Another thing you can do is to also provide __aenter__ and __aexit__. This is not a typo, those are the asynchronous equivalent to __enter__ and __exit__. They only make sense if your object is compatible with something like asyncio, but if it is, then your users will be able to use asyncio with instead of with, which will not block.
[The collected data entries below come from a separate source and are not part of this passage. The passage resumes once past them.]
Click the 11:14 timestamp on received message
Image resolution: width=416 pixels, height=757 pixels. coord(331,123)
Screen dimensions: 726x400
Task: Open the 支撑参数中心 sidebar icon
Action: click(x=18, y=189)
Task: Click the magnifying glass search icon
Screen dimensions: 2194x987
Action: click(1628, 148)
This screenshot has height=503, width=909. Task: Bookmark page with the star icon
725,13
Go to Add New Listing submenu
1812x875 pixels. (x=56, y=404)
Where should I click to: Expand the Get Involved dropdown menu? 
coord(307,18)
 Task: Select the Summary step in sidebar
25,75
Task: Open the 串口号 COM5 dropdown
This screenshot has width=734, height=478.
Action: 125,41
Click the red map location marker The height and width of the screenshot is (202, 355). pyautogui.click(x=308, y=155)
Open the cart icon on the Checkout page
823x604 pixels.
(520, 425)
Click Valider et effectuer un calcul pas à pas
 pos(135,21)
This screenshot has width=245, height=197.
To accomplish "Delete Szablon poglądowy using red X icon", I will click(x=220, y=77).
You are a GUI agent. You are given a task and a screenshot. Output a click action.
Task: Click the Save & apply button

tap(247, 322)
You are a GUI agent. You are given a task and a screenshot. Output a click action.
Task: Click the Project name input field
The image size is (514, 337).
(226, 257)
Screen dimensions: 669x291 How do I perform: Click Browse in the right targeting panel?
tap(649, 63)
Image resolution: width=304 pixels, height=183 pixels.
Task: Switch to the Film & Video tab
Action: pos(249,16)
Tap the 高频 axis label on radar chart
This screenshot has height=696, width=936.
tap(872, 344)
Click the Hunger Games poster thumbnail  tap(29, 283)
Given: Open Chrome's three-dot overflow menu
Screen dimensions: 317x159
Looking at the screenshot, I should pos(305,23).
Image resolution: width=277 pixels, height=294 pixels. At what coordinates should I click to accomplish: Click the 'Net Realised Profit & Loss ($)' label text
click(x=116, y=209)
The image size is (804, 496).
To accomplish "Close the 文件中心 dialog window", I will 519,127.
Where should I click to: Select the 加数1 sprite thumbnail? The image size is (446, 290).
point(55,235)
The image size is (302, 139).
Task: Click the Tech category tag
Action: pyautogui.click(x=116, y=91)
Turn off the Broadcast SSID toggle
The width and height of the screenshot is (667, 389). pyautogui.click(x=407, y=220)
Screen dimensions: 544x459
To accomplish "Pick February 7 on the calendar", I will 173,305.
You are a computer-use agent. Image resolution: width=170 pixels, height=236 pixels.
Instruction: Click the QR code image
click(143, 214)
Since we are at it, you may use contextlib.ContextDecorator to create a context manager that can also be used as a decorator. After all, both are made to execute some code before and after something. Context managers will execute something before and after a block, while decorators will execute something before and after a function call. So they have similarities:

from contextlib import ContextDecorator

class make_sure(ContextDecorator):
    def __enter__(self):
        print("IT HAS BEGUN!")
        return self

    def __exit__(self, *exc):
        print("IT IS OVER!")

This can be used as you expect:

>>> with make_sure():
...     print('<insert some quest here>')
...
IT HAS BEGUN!
<insert some quest here>
IT IS OVER!

And this can also be used as a decorator:

>>> @make_sure() # don't forget the parenthesis here
... def perform_quest():
...     print('<insert some quest here>')
...
>>> perform_quest()
IT HAS BEGUN!
<insert some quest here>
IT IS OVER!

Finally, since context managers are just regular Python object, you can return one from a call to turn any method into a process with setup and tear down:

class House:
    def __enter__(self):
        print('Knock, knock!')

    def __exit__(*args):
        print('Good bye!')

class Salesman:
    def visit(self):
        return House()

bob = Salesman()
with bob.visit():
    print('Every American should have a vacuum cleaner in their basement')
Knock, knock!
Every American should have a vacuum cleaner in their basement
Good bye!